== What the exercise asks ==
Extend the Massive Chalice review below with new paragraphs that begin after its final sentence and keep its voice.

== Exercise text ==
-*-*-

Strategy games have conditioned us to believe that mysterious species, superior firepower and unbreakable defences are the biggest threat to humanity’s ongoing survival. Massive Chalice baulks at the notion, instead forcing us to come to the horrible realisation that time, not aliens, is the biggest killer of all. When fighting the long war – as you’re trying to survive against an ancient enemy for 300 years – you’ll quickly discover that, while you can be the very best strategist in the world, none of that matters unless you can get your soldiers to sex you up some healthy bloodlines.
And so Massive Chalice taught games™ two very valuable lessons in just a handful of hours: 1) We know nothing about the nuances of procreation. 2) We shouldn’t be allowed to dabble with eugenics. This became especially apparent after our entire kingdom crumbled against the Cadence after just 200 years, under what can only be described as the weight of accidental incest. We believed we had unified the realm; forged strong houses and stronger bloodlines by pairing off our best warriors to sex it up, watch over the land and have kids that we could later call up to help with the war effort. We guided the rise of dynasties and, eventually, our own downfall, as we ended up with a bunch of soldiers too stupid to hold a weapon, let alone use it.
And that’s Massive Chalice for you. Double Fine has unleashed a potent combination of intense marital strategy and familiar turn-based combat. In many ways it feels like a direct descendent of X-COM: Enemy Unknown and Fire Emblem: Awakening, though it doesn’t bear either game’s polish or commitment to fostering a continuously fun experience. But as we’ve come to learn from Massive Chalice, traits and flourishes of personality diminish across bloodlines, and it’s tough to blame a child for failing to live up to its ancestors’ legacy.

-*-*-

== Recorded information ==
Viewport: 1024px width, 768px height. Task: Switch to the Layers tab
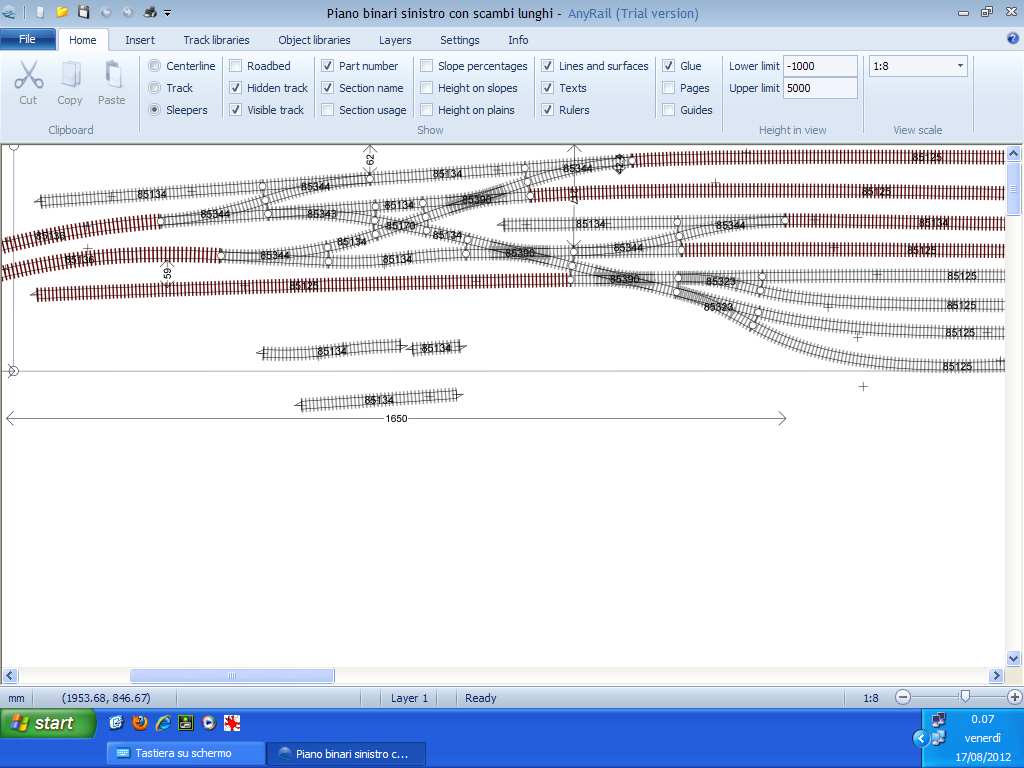coord(395,40)
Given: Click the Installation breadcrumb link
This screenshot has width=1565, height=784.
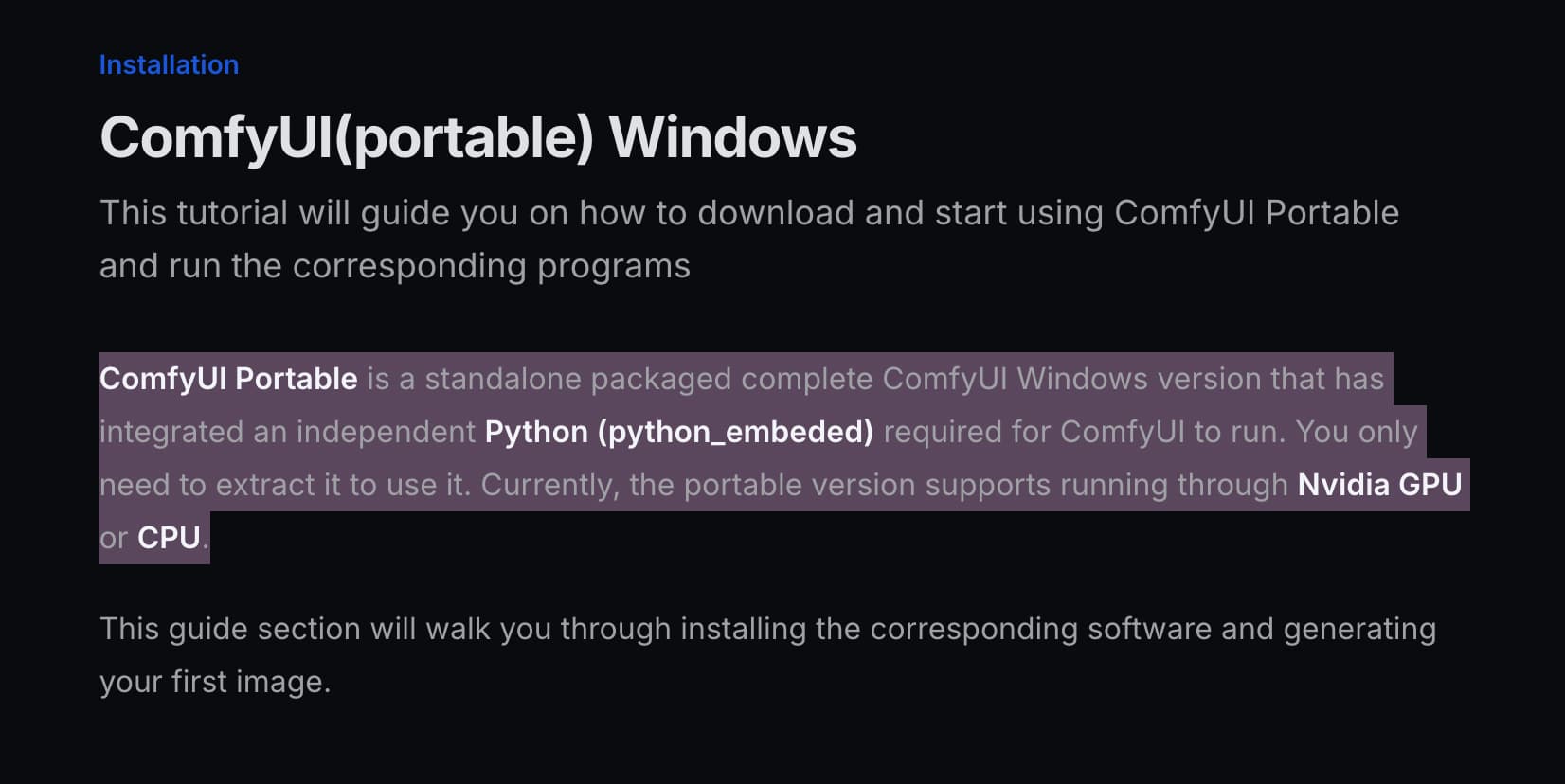Looking at the screenshot, I should [169, 64].
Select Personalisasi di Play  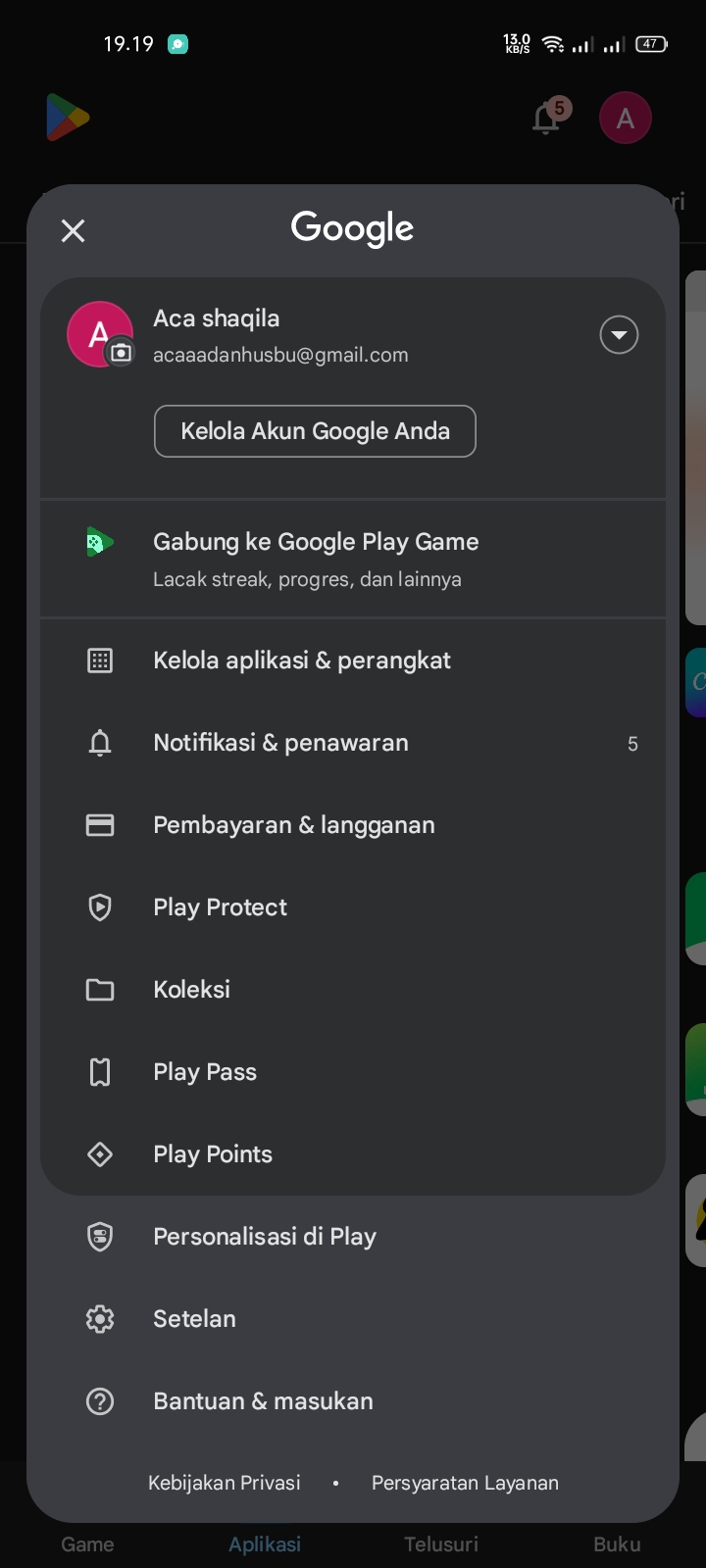point(264,1237)
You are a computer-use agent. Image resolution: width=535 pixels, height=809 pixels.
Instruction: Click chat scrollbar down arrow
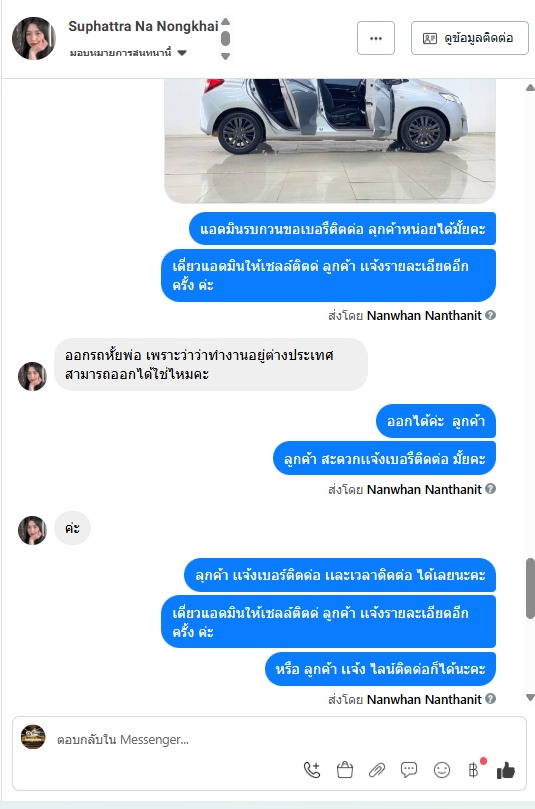click(x=530, y=698)
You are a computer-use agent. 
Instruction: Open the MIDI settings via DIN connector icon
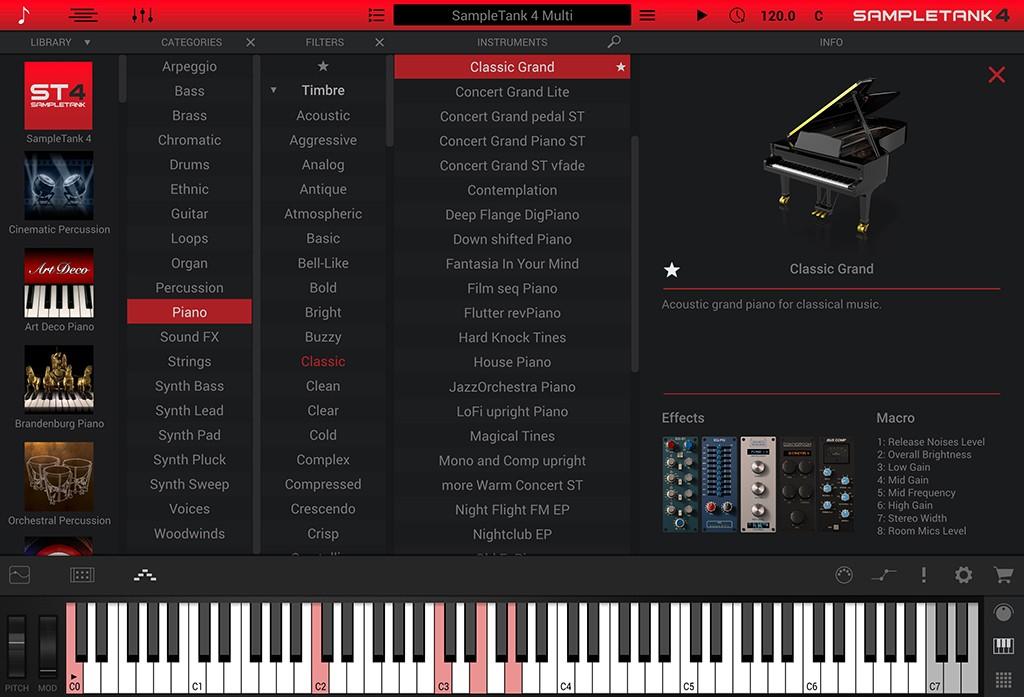[843, 574]
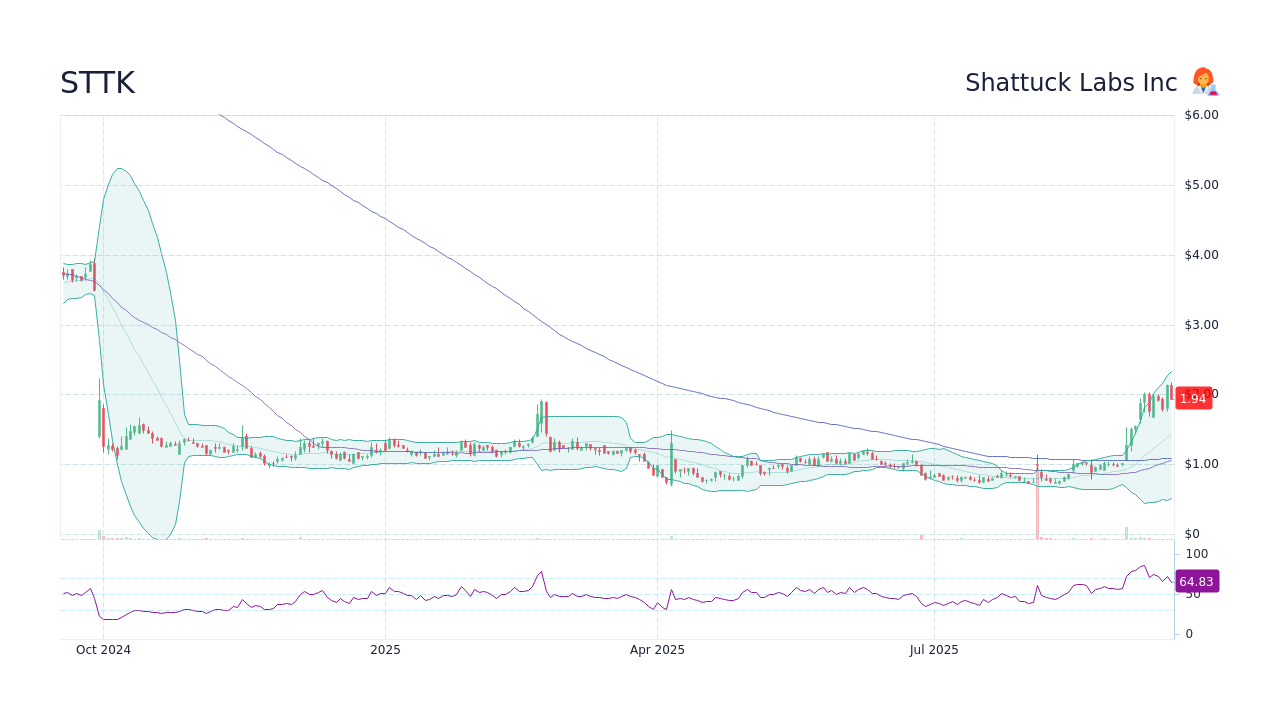Click the Shattuck Labs Inc company name
1280x720 pixels.
click(1072, 82)
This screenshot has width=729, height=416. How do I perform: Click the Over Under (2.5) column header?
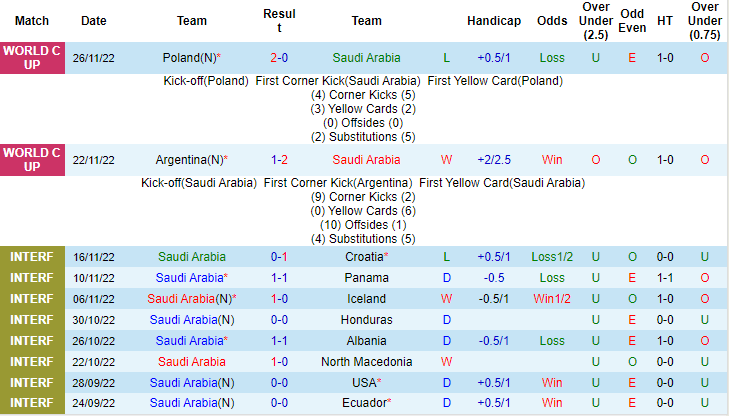(x=596, y=21)
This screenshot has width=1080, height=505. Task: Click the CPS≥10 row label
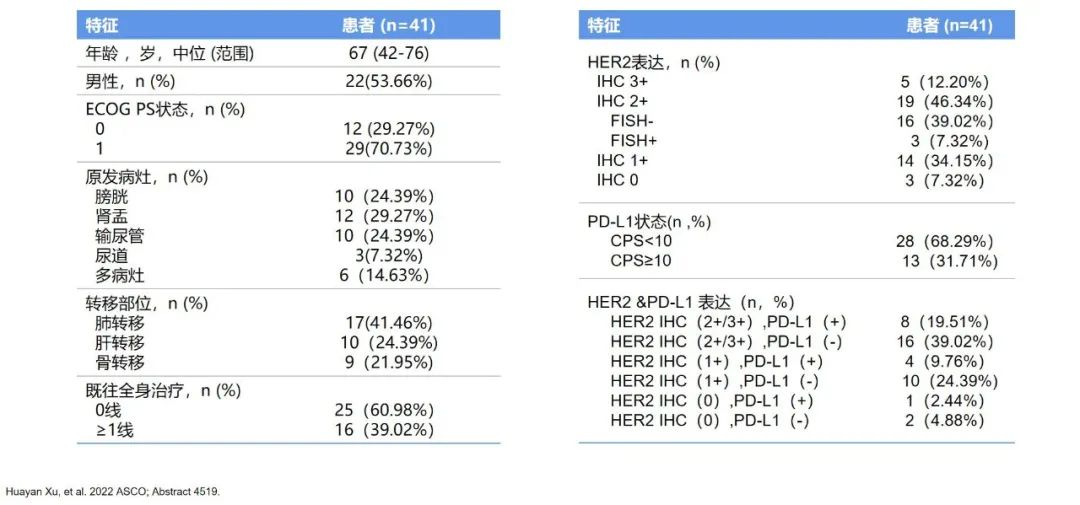pos(641,261)
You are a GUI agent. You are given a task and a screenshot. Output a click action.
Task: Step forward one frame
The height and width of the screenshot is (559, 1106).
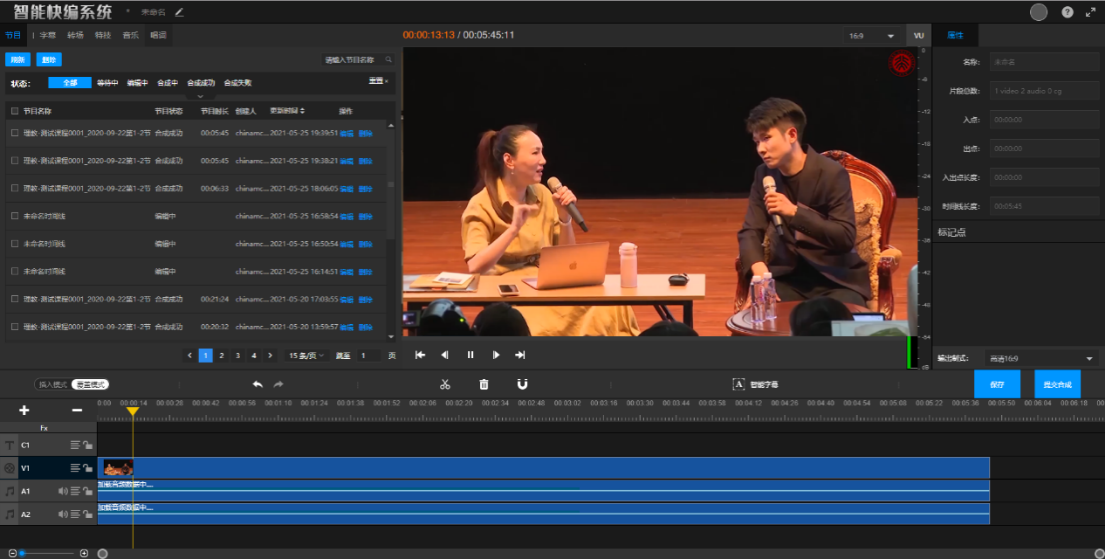pyautogui.click(x=496, y=355)
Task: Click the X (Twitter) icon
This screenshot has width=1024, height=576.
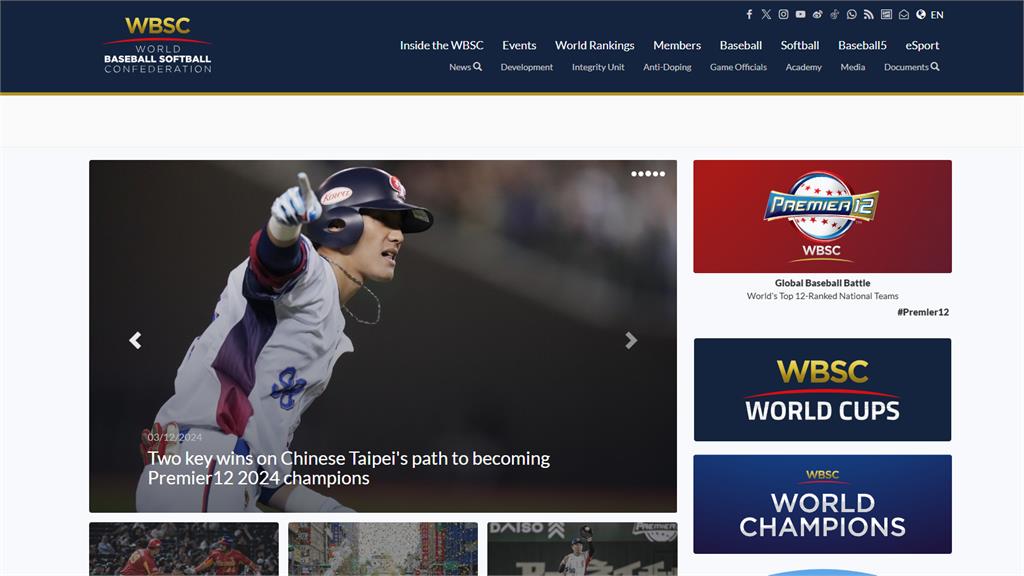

-*-*-

== Result below ==
Still, where were we? Oh, yeah, the incest that crumbled a 200-year war effort. It started with an accidental sibling marriage here – there are a lot of menus to sift through – though eventually we just turned a blind eye to the House of Oftbacker and its taboo antics. We needed warriors, and they were pumping them out like armour-clad bunnies. The pair passed their greatest strengths and weaknesses down onto the children; new hybrid-classes were created, strong traits were being upheld by the bloodline, and for a time it looked like The Cadence wouldn’t stand a chance. But as soon as you lose sight of the larger battle – the war of genetics – it all goes to hell. Archers were being born too nervous to fire arrows, melee warriors were too weedy to fight and the alchemists couldn’t aim an explosive flask to save their life.
Battles play out in typical X-COM fashion, though not nearly as tight or engrossing as that much loved strategy king of the last generation. As your kingdom is attacked, Massive Chalice becomes a turn-based squad-tactics game that swaps out lasers and tech for swords and shields. Every hero in battle has two action points to spend per turn, which can be used for movement, attacks or special abilities. You might only see five or six battles every hundred years, and so the difficulty curve is pretty punishing. A terrifying fog of war clouds the battlefield, and enemies won’t hesitate to pounce, punish and put an end to a long-running bloodline.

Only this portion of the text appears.